Noble Dauphin, ne tenez pas davantage tous ces conseils,
si nombreux et si longs,
venez donc au plus vite à Reims
prendre la couronne à laquelle vous avez droit

Loches - 11 Mai 1429)


Reims search
Link slow to load 
but worth the wait

Does one not have to talk about Reims in hushed tones ? -- Names come to mind, like Bishop Remigius {Saint Remi [Rémy]}, Evêque de Reims {Rheims}, Apostle of the Franks. Rémy baptized Clovis, France's first Roi (on Christmas day 496AD) after the King is persuaded by Sainte Clotilde, his Queen. The crowning place of many other kings, sanctified (set apart) to rule, under Divine Grace. Archbishop Turpin (whose seat of power (See) was in Reims in the 8th century) gives communion to Roland, while the treacherous Saracen king Marsilies looks on as pictured in the Reims Cathedral. Sainte Jeanne was here too, alongside Charles VII, 'though the first Bourbon was not (the coronation for him took place at Chartres). Sparkling crown jewel of the Champagne, a region further consecrated by the blood of two World Wars in the last century. It was in Reims, at 2:41 on the morning of May 7, 1945, General Eisenhower and the Allies received the unconditional surrender of the Nazi's 1000 year reich. Ancien couvent des Jacobins

Porte de MarsBefore the Roman conquest, Reims (Durocortorum) was capital of the Rémi. The Rémi made voluntary submission to the Romans, and by their fidelity throughout the various Gallic insurrections, did secure the special favour from the conquerors. Christianity arrived in the town by the middle of the 3rd century. The first church on the "cathedral" site is believed to have been built about the year 300, in a city that already had been occupied by the Romans for 100's of years. A new cathedral structure arose under Bishop Nicasius around 400. Soon after, he was martyred by Vandals. Still later, Atilla paid a visit, burning the town to the ground.

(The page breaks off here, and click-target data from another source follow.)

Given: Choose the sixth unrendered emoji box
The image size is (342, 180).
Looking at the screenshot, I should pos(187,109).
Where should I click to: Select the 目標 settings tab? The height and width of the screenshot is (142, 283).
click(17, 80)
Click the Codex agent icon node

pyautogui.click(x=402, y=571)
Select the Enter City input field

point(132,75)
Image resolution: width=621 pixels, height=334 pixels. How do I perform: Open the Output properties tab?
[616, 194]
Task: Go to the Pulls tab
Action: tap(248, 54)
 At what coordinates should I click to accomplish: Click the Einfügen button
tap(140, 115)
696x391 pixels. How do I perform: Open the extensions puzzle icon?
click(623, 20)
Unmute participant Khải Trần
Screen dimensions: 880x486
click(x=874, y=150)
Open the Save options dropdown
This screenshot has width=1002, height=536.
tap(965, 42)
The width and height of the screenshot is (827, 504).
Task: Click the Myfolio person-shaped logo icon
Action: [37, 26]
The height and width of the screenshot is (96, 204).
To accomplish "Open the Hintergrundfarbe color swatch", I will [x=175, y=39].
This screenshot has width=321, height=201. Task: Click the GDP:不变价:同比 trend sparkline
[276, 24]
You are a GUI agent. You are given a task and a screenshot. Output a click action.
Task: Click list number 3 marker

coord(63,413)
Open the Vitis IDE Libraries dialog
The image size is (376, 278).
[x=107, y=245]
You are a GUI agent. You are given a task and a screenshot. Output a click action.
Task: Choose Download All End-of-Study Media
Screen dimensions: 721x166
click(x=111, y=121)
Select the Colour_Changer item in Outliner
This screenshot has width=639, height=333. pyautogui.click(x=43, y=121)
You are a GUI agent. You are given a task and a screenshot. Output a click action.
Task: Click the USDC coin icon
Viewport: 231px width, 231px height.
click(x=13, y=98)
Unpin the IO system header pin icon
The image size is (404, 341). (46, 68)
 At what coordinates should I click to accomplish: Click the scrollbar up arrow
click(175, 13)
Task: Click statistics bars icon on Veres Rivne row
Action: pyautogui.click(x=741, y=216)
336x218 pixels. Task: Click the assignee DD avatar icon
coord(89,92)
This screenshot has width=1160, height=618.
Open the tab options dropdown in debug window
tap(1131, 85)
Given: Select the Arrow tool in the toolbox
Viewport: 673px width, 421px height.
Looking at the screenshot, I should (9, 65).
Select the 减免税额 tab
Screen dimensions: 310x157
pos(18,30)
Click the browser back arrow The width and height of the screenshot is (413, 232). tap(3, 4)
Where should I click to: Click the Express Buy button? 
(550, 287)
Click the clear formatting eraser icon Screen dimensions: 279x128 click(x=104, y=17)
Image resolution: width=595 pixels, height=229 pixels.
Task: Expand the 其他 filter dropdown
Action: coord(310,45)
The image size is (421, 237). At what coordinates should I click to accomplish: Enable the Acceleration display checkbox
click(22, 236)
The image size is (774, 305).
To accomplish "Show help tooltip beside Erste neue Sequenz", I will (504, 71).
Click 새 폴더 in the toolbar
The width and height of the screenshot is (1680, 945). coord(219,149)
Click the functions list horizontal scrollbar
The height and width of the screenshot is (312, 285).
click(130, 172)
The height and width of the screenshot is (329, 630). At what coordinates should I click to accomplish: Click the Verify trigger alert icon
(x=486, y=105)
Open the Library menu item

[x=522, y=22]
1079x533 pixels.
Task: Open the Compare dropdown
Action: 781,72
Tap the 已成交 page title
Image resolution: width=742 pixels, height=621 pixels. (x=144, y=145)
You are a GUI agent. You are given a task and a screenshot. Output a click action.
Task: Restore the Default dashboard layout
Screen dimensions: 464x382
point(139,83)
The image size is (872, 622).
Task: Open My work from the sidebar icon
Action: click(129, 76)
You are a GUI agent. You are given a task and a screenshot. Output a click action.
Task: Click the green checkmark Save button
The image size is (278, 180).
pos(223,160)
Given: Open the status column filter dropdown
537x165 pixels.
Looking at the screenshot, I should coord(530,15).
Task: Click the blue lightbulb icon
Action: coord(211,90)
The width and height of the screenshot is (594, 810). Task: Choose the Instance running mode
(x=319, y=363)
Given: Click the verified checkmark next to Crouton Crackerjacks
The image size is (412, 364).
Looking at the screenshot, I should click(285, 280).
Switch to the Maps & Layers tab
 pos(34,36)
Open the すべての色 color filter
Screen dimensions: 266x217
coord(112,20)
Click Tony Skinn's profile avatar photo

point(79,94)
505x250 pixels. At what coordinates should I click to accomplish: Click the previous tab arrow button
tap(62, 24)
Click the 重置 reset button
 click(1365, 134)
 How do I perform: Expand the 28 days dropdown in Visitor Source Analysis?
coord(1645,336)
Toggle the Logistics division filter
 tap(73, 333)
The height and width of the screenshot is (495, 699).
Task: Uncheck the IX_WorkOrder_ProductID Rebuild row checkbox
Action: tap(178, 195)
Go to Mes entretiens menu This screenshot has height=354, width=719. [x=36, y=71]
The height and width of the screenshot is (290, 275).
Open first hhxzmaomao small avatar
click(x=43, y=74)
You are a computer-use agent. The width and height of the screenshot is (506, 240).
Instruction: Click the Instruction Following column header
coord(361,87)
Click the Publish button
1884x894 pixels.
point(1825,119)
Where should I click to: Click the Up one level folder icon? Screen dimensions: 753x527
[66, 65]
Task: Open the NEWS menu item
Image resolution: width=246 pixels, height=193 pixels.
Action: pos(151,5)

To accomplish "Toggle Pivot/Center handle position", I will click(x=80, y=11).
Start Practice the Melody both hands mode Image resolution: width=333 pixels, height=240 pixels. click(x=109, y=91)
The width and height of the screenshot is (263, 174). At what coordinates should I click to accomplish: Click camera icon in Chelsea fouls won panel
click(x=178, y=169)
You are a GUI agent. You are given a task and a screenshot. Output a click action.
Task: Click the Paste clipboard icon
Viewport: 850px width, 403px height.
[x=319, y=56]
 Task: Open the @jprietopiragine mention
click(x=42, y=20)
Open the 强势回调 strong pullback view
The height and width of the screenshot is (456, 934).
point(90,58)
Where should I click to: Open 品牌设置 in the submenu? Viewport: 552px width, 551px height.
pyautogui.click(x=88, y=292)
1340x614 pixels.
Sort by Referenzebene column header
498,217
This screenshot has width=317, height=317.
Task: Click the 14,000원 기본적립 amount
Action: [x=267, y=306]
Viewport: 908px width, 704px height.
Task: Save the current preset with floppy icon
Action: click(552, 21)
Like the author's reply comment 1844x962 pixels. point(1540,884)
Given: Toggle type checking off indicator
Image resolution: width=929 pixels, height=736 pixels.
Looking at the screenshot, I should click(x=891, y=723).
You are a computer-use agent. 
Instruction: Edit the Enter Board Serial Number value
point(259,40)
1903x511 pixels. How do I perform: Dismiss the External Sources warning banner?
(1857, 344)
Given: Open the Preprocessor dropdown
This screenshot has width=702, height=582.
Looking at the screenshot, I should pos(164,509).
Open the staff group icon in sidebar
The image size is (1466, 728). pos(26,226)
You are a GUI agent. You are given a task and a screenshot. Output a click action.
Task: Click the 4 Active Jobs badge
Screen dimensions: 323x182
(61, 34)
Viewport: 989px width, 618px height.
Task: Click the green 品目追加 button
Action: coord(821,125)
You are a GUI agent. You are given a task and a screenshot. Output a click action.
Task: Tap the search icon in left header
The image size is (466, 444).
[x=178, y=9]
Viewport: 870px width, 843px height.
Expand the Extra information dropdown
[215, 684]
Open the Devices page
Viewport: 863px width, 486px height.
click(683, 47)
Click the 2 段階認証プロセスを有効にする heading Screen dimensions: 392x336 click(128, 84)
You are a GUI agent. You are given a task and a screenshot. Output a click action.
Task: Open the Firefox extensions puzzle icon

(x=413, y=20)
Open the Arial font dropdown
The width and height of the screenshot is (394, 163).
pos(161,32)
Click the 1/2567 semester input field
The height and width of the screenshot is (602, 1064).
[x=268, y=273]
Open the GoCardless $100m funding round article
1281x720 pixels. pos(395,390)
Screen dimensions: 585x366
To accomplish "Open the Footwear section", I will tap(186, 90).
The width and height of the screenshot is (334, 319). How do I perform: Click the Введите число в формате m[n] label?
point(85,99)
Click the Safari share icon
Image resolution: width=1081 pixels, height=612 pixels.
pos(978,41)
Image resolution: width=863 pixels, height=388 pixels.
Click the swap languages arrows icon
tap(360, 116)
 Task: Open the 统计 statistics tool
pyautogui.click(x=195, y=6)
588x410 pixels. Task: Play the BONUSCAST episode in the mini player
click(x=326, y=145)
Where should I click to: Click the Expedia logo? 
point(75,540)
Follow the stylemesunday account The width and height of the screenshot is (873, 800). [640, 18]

A rebuilding of the cathedral was completed about 862, but that edifice was destroyed in a fire in 1210. The foundation stone of the present building was placed the following year. Construction extended over 30 years, although many of the decorations and furnishings were added over the next two centuries. The new structure exhibits the marriage of architectural techniques new in the 13th century, and the harmonious blending of sculptural decoration with architecture function. This has made Notre-Dame in Reims one of the masterpieces of Gothic art. The building has suffered the ravages of war and time. Although most of the original pieces of stained glass have been replaced with clear glass, a few of the windows have been restored. Several others have been redone with modern designs. The windows in the last chapel to the rear of the cathedral, for example, were designed in 1974 by French artist Marc Chagall. http://worldheritage.heindorffhus.dk/frame-FranceReims.htm

The region was contested by nearly everyone for hundreds of years, with two major wars fought there in the 20th Century alone; but, let us talk about viticulture. The Aisne River Valley, between Reims and Soissons, is considered the historic champagne area. Champagne is a sparkling wine produced by inducing the in-bottle secondary fermentation of the wine to effect carbonation. While many regions in France and elsewhere utilize this method, only a limited production area within the Champagne region (five wine producing districts), may legally use the name Champagne. Champagnes, also, must be made from certain kinds of grapes. They can be made from white Chardonnay grapes, red Pinot Noir or Pinot Meunier grapes (principal fruit types). Then, there are different names that depend on the sweetness, Brut being the most dry (least sweet) and Doux, having the most sugar added. Because of the worldwide demand, 40 more areas (located in four départments) in the region are proposed for an addition to the Appelation. Much more: http://fr.wikipedia.org/wiki/Vin_de_Champagne, http://en.wikipedia.org/wiki/Champagne_(wine) and http://en.wikipedia.org/wiki/Champagne_(wine_region). Reims was the endpoint for Stage 4 of the Tour de France 2010.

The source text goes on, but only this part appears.